**Directions for this task:**
Give the stretch from the line containing "Image resolution: width=346" through the end of the entries as a numbered list, skipping blank lines. Leave the pictures out of your answer.

Start of Extracted data

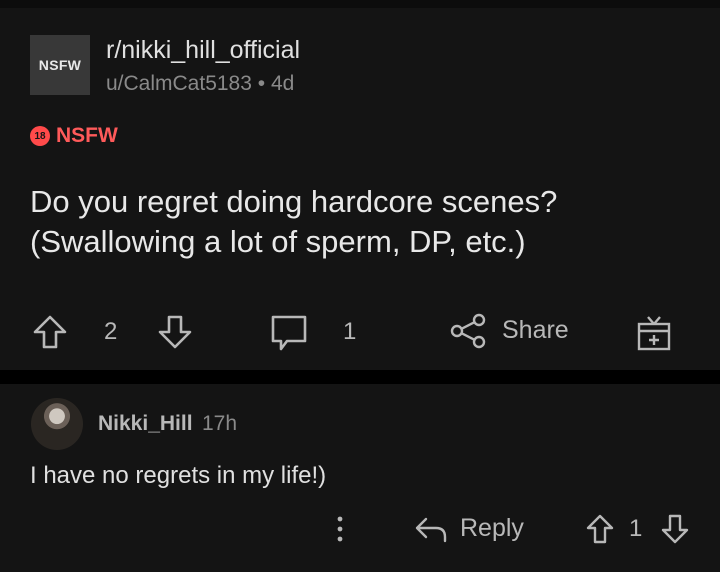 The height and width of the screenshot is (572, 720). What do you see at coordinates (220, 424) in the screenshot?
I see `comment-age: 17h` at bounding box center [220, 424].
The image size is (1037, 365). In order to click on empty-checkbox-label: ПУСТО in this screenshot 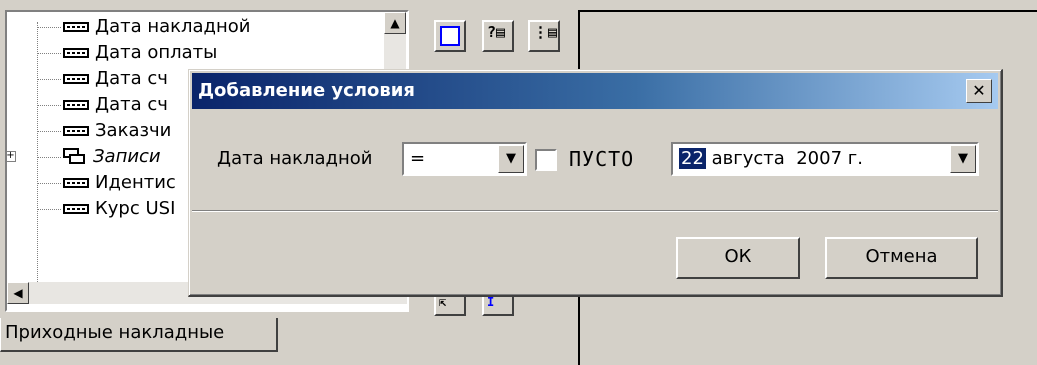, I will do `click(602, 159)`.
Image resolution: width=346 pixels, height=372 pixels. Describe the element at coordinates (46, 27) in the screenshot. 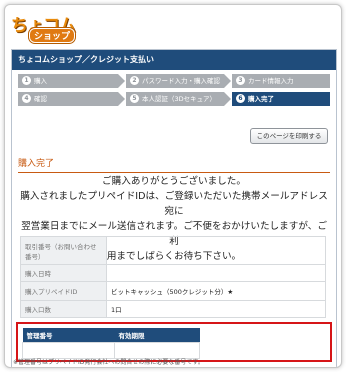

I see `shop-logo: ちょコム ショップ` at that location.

End of Extracted data

**Answer section:**
1. Image resolution: width=346 pixels, height=372 pixels. Describe the element at coordinates (46, 27) in the screenshot. 
2. I see `shop-logo: ちょコム ショップ` at that location.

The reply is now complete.